I am going through a transition this year- I finally have truly fully come out and am living my life fully as the real me. At home, at jobs, at church, and at my soon to be seminary. This has been amazing- to finally embrace the real me.

But I feel like over the course of the last few years of coming out that I also made a mental transition. I think that this was a very important step of my transition process, and one that people do not actively discuss as an element of transition.

Much of it has to do with a sense of leaving behind privilege, but also letting my mind embrace what it has always wanted to do instead of hiding behind a mask. Let me dive in a little.

Growing up, I heard from society loud and clear messages of what was expected both of men and women. And while many cisgender people internalize their assigned gender, I internalized both. I hated the fact that I was never going to measure up to being the woman I knew I was, but at the same time was also trying to put on the mask of being one of the guys.

While receiving male socialization was mentally torturing, I feel it is important to acknowledge that it happened, and that in fact it did shape me during my younger years, as much as I did not want that to happen. I could aim for whatever careers I wanted. I could say I want to be a pastor without people saying that women are not supposed to be in ministry. I could have unquestioned authority about topics I talked about just because I was born male.
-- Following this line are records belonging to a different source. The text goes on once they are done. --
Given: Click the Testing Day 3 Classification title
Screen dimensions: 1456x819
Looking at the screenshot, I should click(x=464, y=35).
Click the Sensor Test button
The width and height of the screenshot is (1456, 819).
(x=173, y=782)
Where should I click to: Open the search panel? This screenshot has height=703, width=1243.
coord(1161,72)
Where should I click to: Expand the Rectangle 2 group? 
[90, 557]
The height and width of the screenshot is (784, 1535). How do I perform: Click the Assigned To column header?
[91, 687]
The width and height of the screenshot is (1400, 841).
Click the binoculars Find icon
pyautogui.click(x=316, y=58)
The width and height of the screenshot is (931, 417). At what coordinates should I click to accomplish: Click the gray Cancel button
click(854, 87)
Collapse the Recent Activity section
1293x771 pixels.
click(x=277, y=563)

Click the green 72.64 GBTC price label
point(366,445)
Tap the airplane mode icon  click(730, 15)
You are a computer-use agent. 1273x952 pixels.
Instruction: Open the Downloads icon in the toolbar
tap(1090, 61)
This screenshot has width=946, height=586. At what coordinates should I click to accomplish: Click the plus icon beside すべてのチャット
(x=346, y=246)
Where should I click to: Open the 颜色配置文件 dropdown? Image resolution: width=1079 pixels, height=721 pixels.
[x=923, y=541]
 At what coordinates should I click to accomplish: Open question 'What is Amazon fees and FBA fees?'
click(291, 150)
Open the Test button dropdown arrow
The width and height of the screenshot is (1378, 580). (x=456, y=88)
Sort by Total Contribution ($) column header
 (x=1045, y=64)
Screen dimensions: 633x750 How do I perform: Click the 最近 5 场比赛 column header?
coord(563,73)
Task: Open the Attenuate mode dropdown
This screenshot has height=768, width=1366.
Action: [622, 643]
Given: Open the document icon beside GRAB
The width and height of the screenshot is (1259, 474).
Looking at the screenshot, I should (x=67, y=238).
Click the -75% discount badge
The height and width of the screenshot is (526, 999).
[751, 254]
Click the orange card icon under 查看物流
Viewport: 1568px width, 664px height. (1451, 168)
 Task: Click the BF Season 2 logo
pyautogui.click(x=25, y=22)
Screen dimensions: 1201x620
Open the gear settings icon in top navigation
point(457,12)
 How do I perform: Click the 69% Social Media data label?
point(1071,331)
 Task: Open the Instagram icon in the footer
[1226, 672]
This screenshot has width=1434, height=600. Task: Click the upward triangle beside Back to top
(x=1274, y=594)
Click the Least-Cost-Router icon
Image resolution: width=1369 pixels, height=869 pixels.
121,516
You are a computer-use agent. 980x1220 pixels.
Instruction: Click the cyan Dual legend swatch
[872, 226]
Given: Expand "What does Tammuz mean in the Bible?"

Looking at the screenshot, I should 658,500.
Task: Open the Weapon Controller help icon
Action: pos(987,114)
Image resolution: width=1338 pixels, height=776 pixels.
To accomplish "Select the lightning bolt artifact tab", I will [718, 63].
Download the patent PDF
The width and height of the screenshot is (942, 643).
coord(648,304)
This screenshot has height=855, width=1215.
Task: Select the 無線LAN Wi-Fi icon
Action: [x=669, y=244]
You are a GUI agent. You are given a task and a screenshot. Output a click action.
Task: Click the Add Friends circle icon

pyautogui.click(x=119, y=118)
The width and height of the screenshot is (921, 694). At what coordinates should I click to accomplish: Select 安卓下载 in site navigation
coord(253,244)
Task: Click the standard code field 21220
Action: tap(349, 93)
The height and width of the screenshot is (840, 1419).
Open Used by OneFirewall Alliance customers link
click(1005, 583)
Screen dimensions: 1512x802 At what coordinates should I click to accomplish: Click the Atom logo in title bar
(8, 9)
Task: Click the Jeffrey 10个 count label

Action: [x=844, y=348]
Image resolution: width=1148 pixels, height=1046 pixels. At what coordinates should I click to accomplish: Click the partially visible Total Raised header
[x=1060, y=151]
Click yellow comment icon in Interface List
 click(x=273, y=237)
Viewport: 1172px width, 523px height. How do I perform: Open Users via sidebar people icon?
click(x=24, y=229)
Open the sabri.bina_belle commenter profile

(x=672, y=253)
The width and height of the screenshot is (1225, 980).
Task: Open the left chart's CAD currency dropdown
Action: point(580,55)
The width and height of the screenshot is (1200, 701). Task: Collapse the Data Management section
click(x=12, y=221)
I hated being male, but it was so easy to stay in that privilege. I think that despite my gender identity being female, I grew into a very privileged male mindset in how I looked at the world.

When I hear people say that men have it hard, or that feminism is not needed, I can only laugh, because I had male privilege, and I have now felt the loss of it. It exists.

So as I came out (starting way back in May 2008), and began to be honest about who I was, I still often stayed in the same mindset. I had to control things. I had autonomy. To be fair, I had my male privilege still.

One of the greatest things my wife has done for me is to introduce me to thinking critically about gender and feminism. I was challenged so much. I had hidden my real self, and embraced this mask of male-ness that I had built up as a defense against being outed- but I had all the benefits that came with it. So as I transitioned and came out-I had to put that mask away, even if it meant losing the benefits it came with. And wow that was tough. I had spent so long trying to fit in to the guys club that it was difficult to break the habits I had set up to keep me closeted. But they were an act. They weren’t the real me. I had to get rid of them to find out who the real person was beneath the mask I had built. No need to be so macho. No need to repress emotions. No need to think that the world always had to be in my control.

I can not point to a specific day or even really a time frame, but I can just tell you that at some point my brain made a jump. Suddenly I was letting myself feel. I was not constantly repressing the way I thought, what I wanted to do, or how I wanted to act. I hear other trans women talking about how estrogen made them so much more in touch with their emotions, and while  I do not doubt that- I wonder how much of that is also just a mental transition happening since taking estrogen is also associated with having finally come out of the closet.

Of course thats not saying that embracing myself has all been easy and happy. Now, even more so, I feel the messages that society sends to women coming into my head. Telling me I must be skinny. Must be beautiful. Must be desirable. And heck these thoughts are hard on your average cisgender woman, but they are also torturous when combined with my gender dysphoria. I look at myself and see all the ways I do not measure up

I’ve had a lot of people tell me after coming out to them that they knew something was different about me. I have to think that it is partly due to this mental transition. Even before making my life transition this year, I was not fitting in as “one of the guys” anymore.

So yeah. This seems like a lot of random thoughts. I hope it made some sort of sense. I just wanted to write about it, and about the changes that have happened in my life bringing me to this point.